_ACTIVITY_
The entries are to be repeated verbatim, with nothing left out.

_SOURCE INFORMATION_
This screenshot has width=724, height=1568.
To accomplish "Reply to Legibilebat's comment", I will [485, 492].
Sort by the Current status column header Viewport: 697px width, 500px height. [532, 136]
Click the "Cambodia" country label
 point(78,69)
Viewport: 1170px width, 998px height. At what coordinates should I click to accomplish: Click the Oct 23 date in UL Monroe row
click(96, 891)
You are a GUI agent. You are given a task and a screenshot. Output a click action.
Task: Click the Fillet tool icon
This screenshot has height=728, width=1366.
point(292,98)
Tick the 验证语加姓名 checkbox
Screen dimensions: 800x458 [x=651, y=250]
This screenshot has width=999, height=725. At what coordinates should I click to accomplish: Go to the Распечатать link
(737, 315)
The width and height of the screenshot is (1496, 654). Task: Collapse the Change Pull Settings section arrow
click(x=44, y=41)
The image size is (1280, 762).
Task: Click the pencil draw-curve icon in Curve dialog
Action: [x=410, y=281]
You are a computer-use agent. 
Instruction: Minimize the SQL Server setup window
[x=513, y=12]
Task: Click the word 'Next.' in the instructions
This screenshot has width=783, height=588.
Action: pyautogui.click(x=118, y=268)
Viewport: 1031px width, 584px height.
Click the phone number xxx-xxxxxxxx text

_REPLY_
This screenshot has width=724, height=1568.
To accomplish "Reply to Legibilebat's comment", I will [485, 492].
Sort by the Current status column header Viewport: 697px width, 500px height. [532, 136]
Click the "Cambodia" country label
 point(78,69)
Viewport: 1170px width, 998px height. At what coordinates should I click to accomplish: Click the Oct 23 date in UL Monroe row
click(96, 891)
You are a GUI agent. You are given a task and a screenshot. Output a click action.
Task: Click the Fillet tool icon
This screenshot has height=728, width=1366.
point(292,98)
Tick the 验证语加姓名 checkbox
Screen dimensions: 800x458 [x=651, y=250]
This screenshot has width=999, height=725. At what coordinates should I click to accomplish: Go to the Распечатать link
(737, 315)
The width and height of the screenshot is (1496, 654). Task: Collapse the Change Pull Settings section arrow
click(x=44, y=41)
The image size is (1280, 762).
Task: Click the pencil draw-curve icon in Curve dialog
Action: [x=410, y=281]
You are a computer-use agent. 
Instruction: Minimize the SQL Server setup window
[x=513, y=12]
Task: Click the word 'Next.' in the instructions
This screenshot has width=783, height=588.
Action: pyautogui.click(x=118, y=268)
Viewport: 1031px width, 584px height.
Click the phone number xxx-xxxxxxxx text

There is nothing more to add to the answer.